| TEXT |

++++++++++++++++++++

This will not be a sight seen too often if they so dumb down standard obedience for the sake of keeping whiners happy. The preferred track? If people really wanted no stays, enough people would have moved over to create demand & competition. But no the changes weren't good enough! 

What's next? Open & Utility needing to be done on flexi's?

Dogs needing to be crated in cars and only brought inside when they are on deck?

People being so accustomed to not needing to be aware that their dogs are dogs and not little kids in fur coats that they demand you can speak and clap to their dog while doing the exercises?

Oh wait! Those things sound like AKC listening earlier and creating rally and the preferred obedience tracks.

Whatever happened to

Train, don't complain.

Let the small dogs do groups by their own selves if that will solve the concerns - oh but wait! If a dog is doing a retrieve in an adjacent ring, might the noise spook their dog? Better make the shows single ring.

What about the handlers who clap in rally? Best make rally run separate from the obedience.

++++++++++++++++++++

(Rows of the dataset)
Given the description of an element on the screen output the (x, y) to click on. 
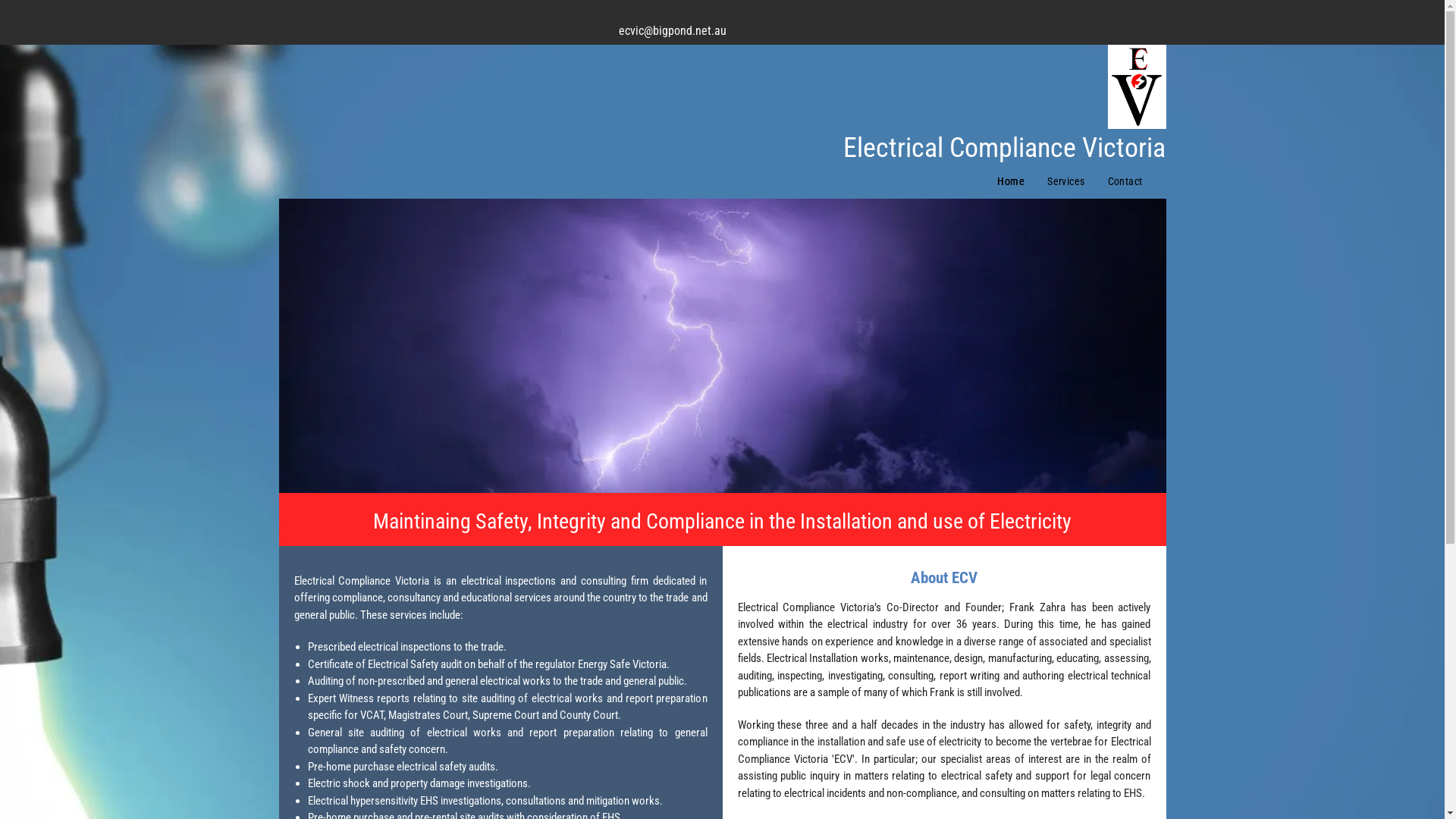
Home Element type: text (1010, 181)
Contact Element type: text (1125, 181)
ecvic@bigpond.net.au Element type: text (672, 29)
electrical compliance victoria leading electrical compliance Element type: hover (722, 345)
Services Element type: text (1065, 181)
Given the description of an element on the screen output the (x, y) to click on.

++++++++++++++++++++

| TASK LIST |
- A) Reproduce every one of the dataset rows word for word, omitting the picture.
- B) Carry on the forum post about changes to AKC obedience trials, picking up after its final sentence.

| OUTPUTS IN ORDER |
- A)
Given the description of an element on the screen output the (x, y) to click on. 
Home Element type: text (1010, 181)
Contact Element type: text (1125, 181)
ecvic@bigpond.net.au Element type: text (672, 29)
electrical compliance victoria leading electrical compliance Element type: hover (722, 345)
Services Element type: text (1065, 181)
Given the description of an element on the screen output the (x, y) to click on.

- B)
Oh, I could go on but I think my opinion is clear! And regardless of what the FB groups which use correction based training are saying, nope R+ training is not at fault. Lack of training using any method is at fault. And people who believe life needs to be sterile and safe no matter what they choose to do.


----------



## Megora (Jun 7, 2010)

> Lack of training using any method is at fault.


Sharon... I think training METHODS are a big problem and/or reason for problems.

I hold that opinion including looking back at why I have two straight dogs with stay problems after having the two dogs before them never breaking a stay. 

Something got skipped over in the case of my dogs. I think method was the issue. And when I say method - I mean literally the steps which are used to teach a solid stay from day 1. Doesn't matter if that method includes treats or not. 

I went from training with somebody who had a fantastic way of training stays so dogs did NOT break ever. And that wasn't using harsh methods or using treats. This was the trainer who firmly advocated NEVER EVER using treats in connection to stays. She was adamant about not building a dog's desire to get you to return faster in order to reward. I think that is something that I missed with the 2 I have now.

The crazy thing is when people tell me to train my dogs and not complain and so on... I can tell them that my dogs do 20+ minute sits and downs at home. 

In class, they are able to hold stays on the side while I'm putting people through their exercise or playing figure 8 posts for them.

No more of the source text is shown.